**SELECTED EXCERPT:**
——————

Approvals fell by 5% during February compared with January, but the overall picture is one of strength in the sector, according to Shane Garrett, senior economist at the Housing Industry Association, the voice of Australia’s residential building industry.

‘Compared with the same time last year, approvals activity has increased by well over 20%. Typically, approvals can take about six months to translate into activity on the ground, ‘explained Garrett.
 
‘A continuing strong volume of new supply will flow through to help alleviate dwelling prices for the existing stock. Strong residential building activity is a good thing for affordability,’ he added.

Recent growth in approvals has been driven more by detached houses than by multi units. In the three months to February, detached house approvals rose by 7.3% while multi unit approvals fell by 6.9%.
 
‘Even though total activity is at a high level, there performance of the multi unit segment shows that parts of the market are afflicted by patchiness. With approvals declining in four states, the market recovery cannot yet be described as broad based,’ said Garrett.
 
‘It is therefore important that policy settings remain favourable to stronger housing activity. Indications from the Royal Bank of Australia that interest rates are to remain low for some time is welcome. It is also crucial that land supply policies become more accommodative to Australia’s increased housing needs,’ concluded Garrett.
 
During February 2014, growth in seasonally adjusted building approvals were up 1.9% in Victoria, up 4.6% in Western Australia and up 0.9% in Tasmania. Building approvals declined 5.8% in New South Wales, by 15.6% in Queensland and by 14.8% in South Australia.

In trend terms, building approvals increased by 7.9% in the ACT, but declined by 20.8% in the Northern Territory.
Further data released from the ABS point to further strength in residential construction. Following a strong result in January, the number of owner occupier loans for the construction of new dwellings increased again in February by 0.8% and over the three months to February the rise was 7.2%.

‘This strong growth in housing finance is consistent with other leading indicators of the residential construction sector, including dwelling approvals and new home sales. The owner occupier segment of new home lending is showing encouraging signs,’ said HIA economist Diwa Hopkins.

The data also shows that while the number of owner occupier loans for the construction of new dwellings increased, loans for the purchase of new dwellings declined by 5%. As a result the total number of new home loans to owner occupiers eased by 1% during the month.
 
Over the three months to February 2014 new home lending to owner occupiers still increased by 2.7% to a level that is 15.4% higher than 12 months previously.
 
Another strong result was the value of lending to investors for the purpose of constructing new dwellings for rent or resale. In the three months to February 2014, the value of this form of finance increased by 13.2%.

‘The housing finance results auger well for much needed further growth in new home building. A sustained increase in new home building activity which provides Australia with an appropriate supply of housing is a necessary condition for addressing the persistent problems around housing affordability,’ explained Hopkins.

——————

**DATA FOR REVIEW:**
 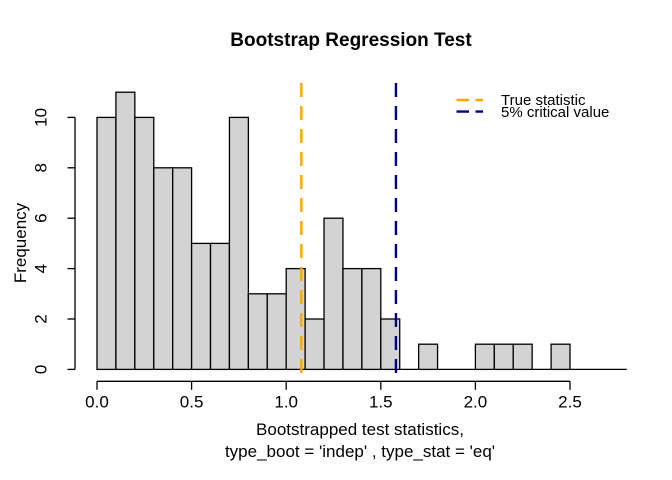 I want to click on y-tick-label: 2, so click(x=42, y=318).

——————

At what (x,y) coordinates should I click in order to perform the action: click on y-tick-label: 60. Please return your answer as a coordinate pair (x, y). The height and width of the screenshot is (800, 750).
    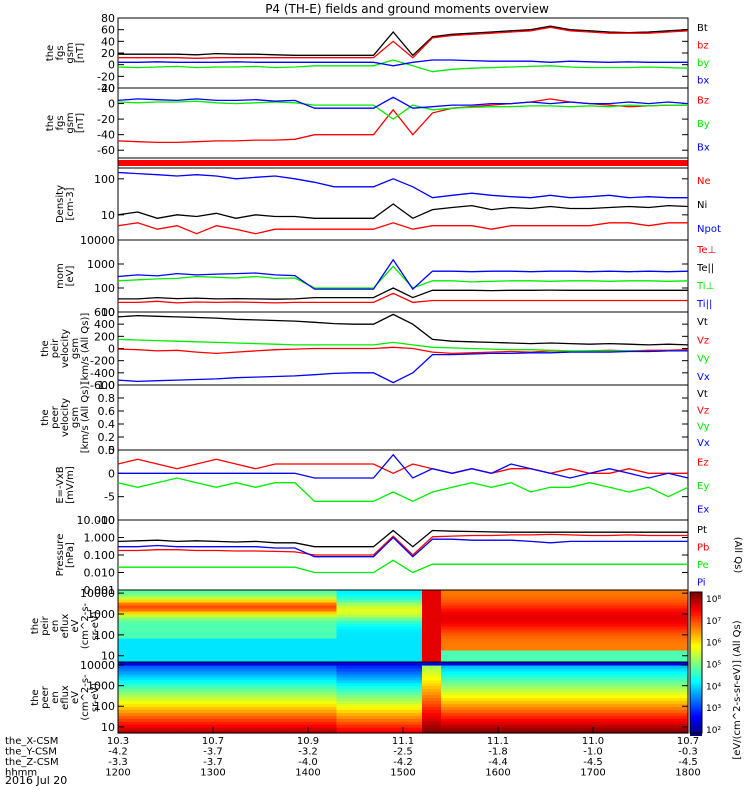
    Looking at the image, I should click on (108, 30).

——————

**REQUEST A:** In the article on Australian housing approvals, reproduce everything from "Over the three months to February 2014" down to "affordability,’ explained Hopkins.".
**REQUEST B:** According to the article on Australian housing approvals, by what percentage did detached house approvals rise in the three months to February?

**ANSWER BOX A:**
Over the three months to February 2014 new home lending to owner occupiers still increased by 2.7% to a level that is 15.4% higher than 12 months previously.
 
Another strong result was the value of lending to investors for the purpose of constructing new dwellings for rent or resale. In the three months to February 2014, the value of this form of finance increased by 13.2%.

‘The housing finance results auger well for much needed further growth in new home building. A sustained increase in new home building activity which provides Australia with an appropriate supply of housing is a necessary condition for addressing the persistent problems around housing affordability,’ explained Hopkins.

**ANSWER BOX B:** 7.3%